My father's relationship with his recliner has always been intimate. For as far back as I can remember, we always had a recliner and it was never occupied by anyone but my father. Well, I shouldn't say never: When I had my wisdom teeth out and was woozy from the anesthesia, when I was sick and he wasn't home, and on other such joyous occasions for me, I was allowed to sit in the recliner. For me, the association between sitting in the recliner and feeling like absolute death was so potent that even when I felt fine and snuck a seating session, I started to feel mildly crappy within 5 minutes of sitting down.
My father, however, slept in that thing. Every night around 9pm, we would be gathered in the family room watching TV and I would notice a light snoring. Post-popcorn & soda snack and fully reclined, he would drift into a light sleep that lasted until he had to get up just to go to bed around 11:30pm. The recliner really had a hold on him, and sometimes he was very difficult to wake up. At first, my mother was in charge of this, but as it grew increasingly difficult, she gave up and appointed Sparki. Sparki, however, was easily influenced by The Popcorn Man, as I'm certain he must have thought of my dad. The two of them would sleep in the recliner until about 3am when Sparki could contain his urge to go outside no longer. My father, awakened by the Sparki shuffle, grumbled, took him out, and went to bed. This was their habit for a good eight years while I was in high school and college.
I keep referring to The Recliner as if it's a singular recliner, but I witnessed a string of about 4 recliners over the past 27 years of my life. Recliners, of course, have a finite lifespan, and in human years, my father's recliners were quite old by the time he dumped them. His last recliner (now he has multiple reclining sections in their new leather couch), was passed on to Jess and me.
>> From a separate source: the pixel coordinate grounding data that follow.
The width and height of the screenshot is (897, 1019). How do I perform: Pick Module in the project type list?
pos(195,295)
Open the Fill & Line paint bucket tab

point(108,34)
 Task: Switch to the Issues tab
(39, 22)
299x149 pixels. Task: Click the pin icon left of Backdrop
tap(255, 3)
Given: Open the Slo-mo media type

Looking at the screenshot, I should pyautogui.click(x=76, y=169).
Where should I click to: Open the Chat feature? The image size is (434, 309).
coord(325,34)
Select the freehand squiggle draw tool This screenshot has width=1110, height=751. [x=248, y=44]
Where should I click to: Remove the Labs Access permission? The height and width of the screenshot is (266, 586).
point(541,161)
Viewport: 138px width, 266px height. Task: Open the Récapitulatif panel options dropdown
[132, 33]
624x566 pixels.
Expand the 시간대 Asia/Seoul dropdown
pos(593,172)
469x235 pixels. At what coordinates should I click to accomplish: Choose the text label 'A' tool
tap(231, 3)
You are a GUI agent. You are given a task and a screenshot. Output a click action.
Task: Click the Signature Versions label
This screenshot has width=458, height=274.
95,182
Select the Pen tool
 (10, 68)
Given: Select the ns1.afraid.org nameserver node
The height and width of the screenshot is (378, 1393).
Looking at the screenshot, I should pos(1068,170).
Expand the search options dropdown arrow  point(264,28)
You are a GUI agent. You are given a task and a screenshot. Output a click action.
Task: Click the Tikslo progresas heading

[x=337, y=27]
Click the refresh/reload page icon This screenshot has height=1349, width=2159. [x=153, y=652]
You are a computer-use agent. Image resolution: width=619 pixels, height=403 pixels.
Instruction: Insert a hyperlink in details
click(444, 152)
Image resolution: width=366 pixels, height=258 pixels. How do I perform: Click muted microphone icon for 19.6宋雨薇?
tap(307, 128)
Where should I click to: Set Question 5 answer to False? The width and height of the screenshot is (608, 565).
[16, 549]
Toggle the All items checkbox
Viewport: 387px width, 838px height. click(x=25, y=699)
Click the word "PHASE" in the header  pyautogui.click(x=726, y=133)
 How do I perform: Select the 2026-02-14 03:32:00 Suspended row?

Naturally, for the past 3 years with this thing, the time when it saw the most action were when my mom and dad would visit. My dad would resume his rightful position in the chair and ask us if we wanted him to make some popcorn (which usually meant "can you make me some popcorn?"). Then we'd put on a movie, usually a lively action movie at top volume, and he would promptly fall asleep. When my parents weren't visiting and it was just us newlyweds, Jess and I sat on the couch as the recliner stared back at us, unfulfilled. Jess avoided it because she wanted to sit with me. I wanted to sit with her too, but it was really out of habit and fear of impending nausea that I avoided it.
And so, after over a year of feeling uncomfortable sharing the living room with the recliner and intensely disliking the way it jutted out into the middle of the room the way it did, I decided to sell it on Craigslist. Perhaps this wasn't the best way to honor my father (and his relationship with The Recliner) on father's day. It felt akin to visiting Canada for Independence Day. So, as the buyer and her muscular friend took it out of our apartment (awkwardly and with much grunting), I played a mental taps for its final send off. I only hope it brings its new owner as much popcorn-related joy and good sleep as it did my father. Of course, with less nausea for anyone else in the house.